▼▼▼

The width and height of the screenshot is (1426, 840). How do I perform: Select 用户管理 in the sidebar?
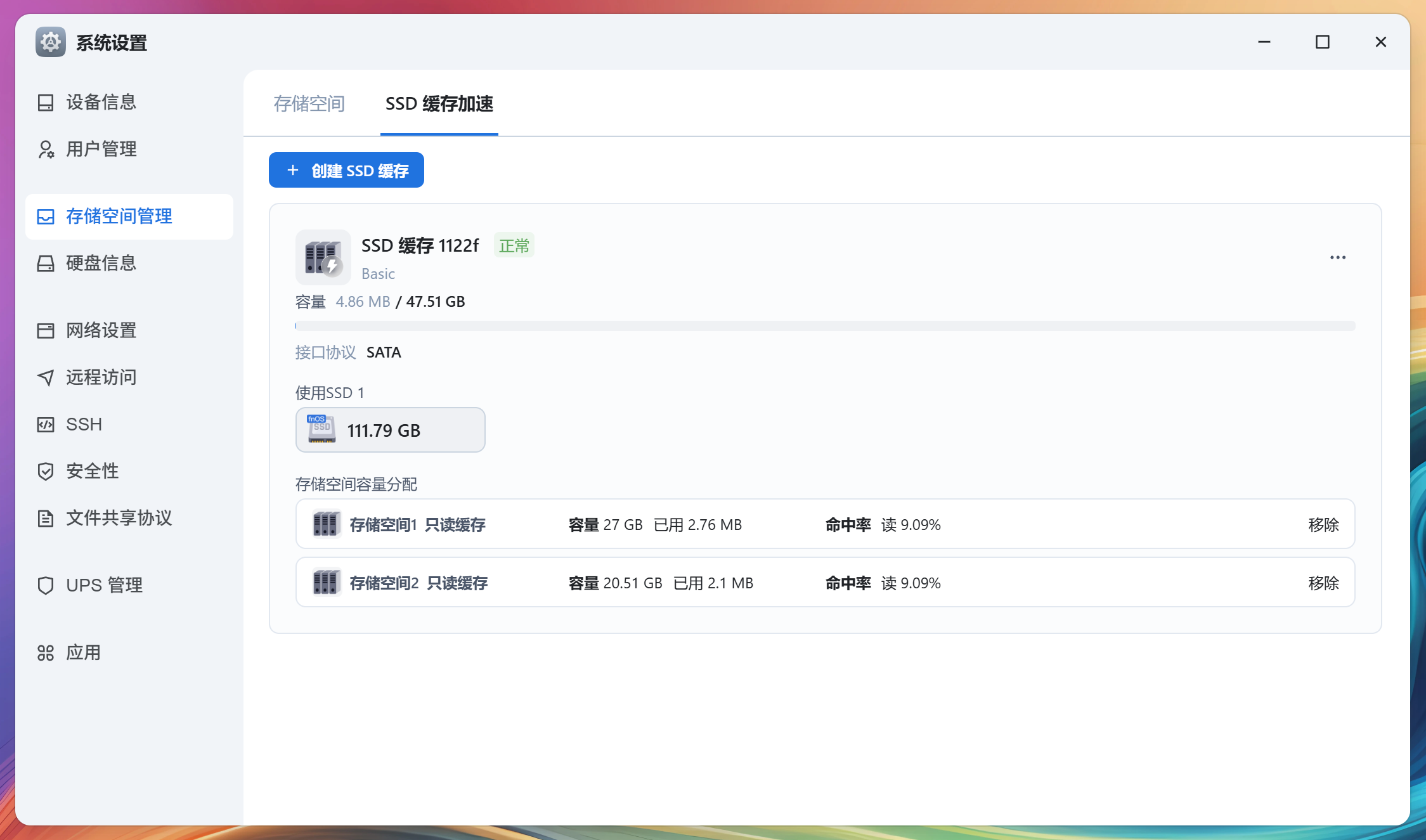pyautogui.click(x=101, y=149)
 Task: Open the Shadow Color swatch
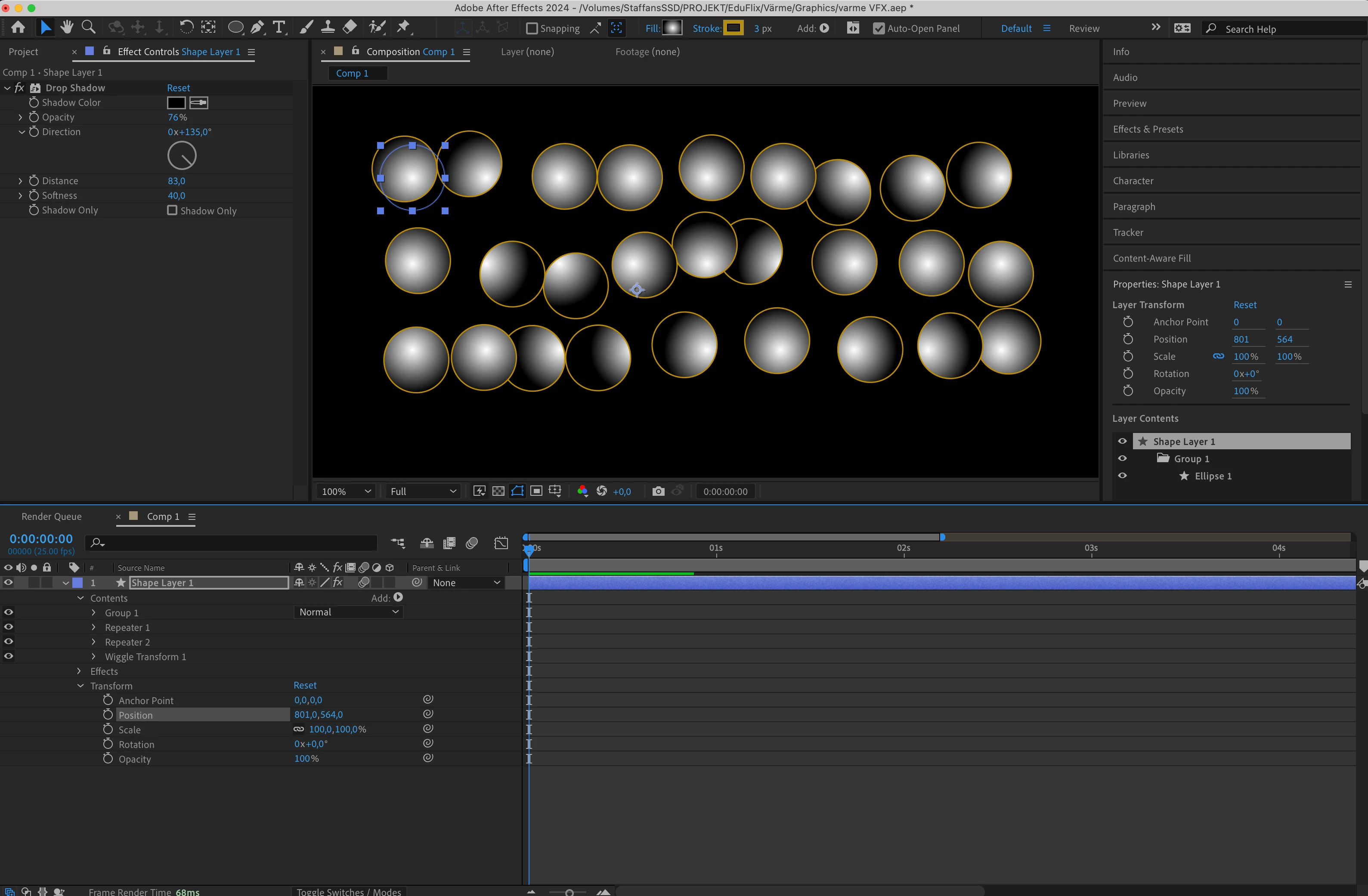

▲▲▲
▼▼▼

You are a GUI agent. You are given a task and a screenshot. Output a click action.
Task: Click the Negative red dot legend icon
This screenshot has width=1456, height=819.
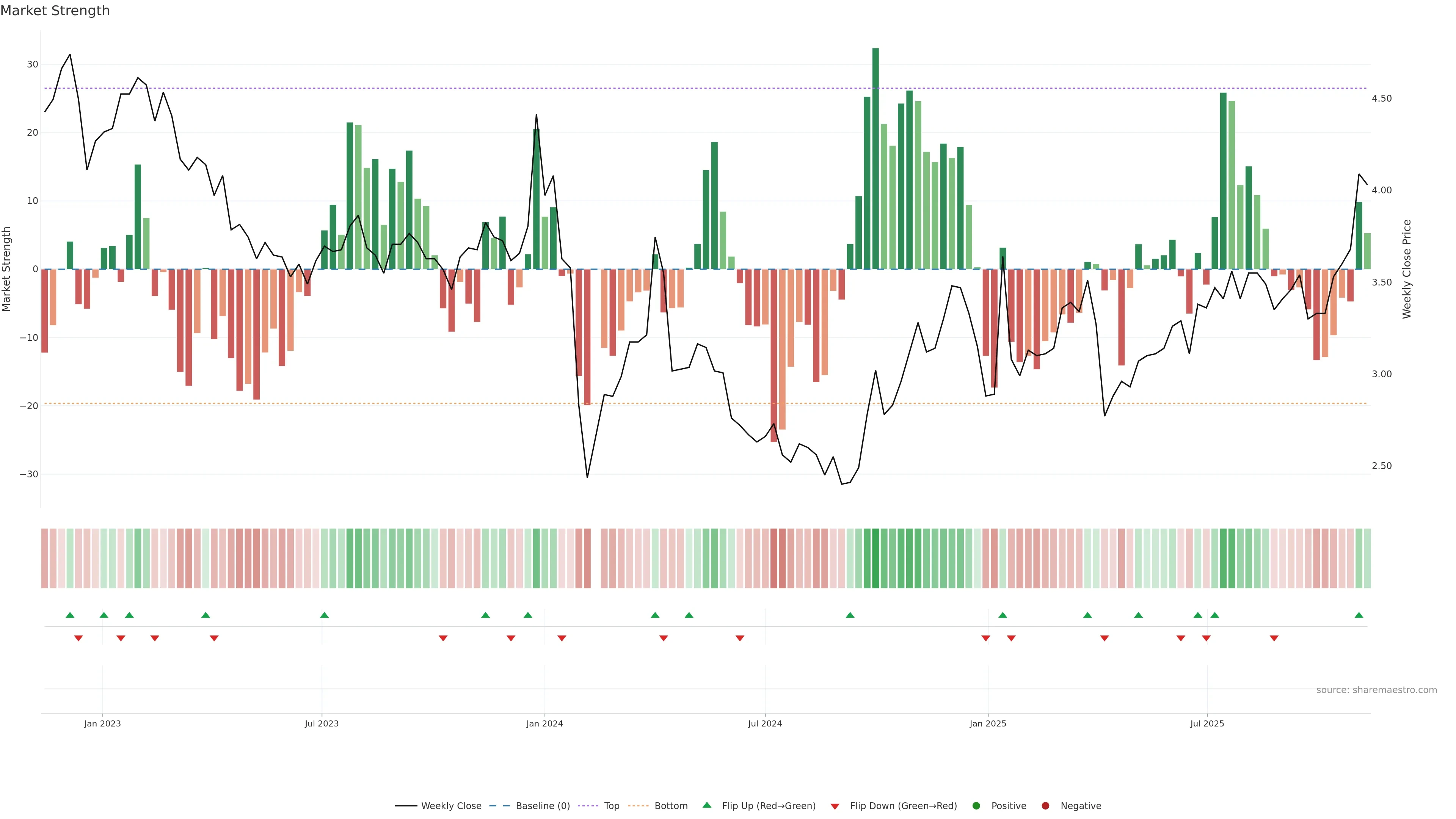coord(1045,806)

▲▲▲

REQUIREMENT: In the records above, find the line with "The width and" and the line with "Task: Open the Shadow Color swatch". Write out exactly those lines and every one between, with no pictures and no other lines.

TASK OUTPUT:
The width and height of the screenshot is (1426, 840). How do I perform: Select 用户管理 in the sidebar?
pyautogui.click(x=101, y=149)
 Task: Open the Shadow Color swatch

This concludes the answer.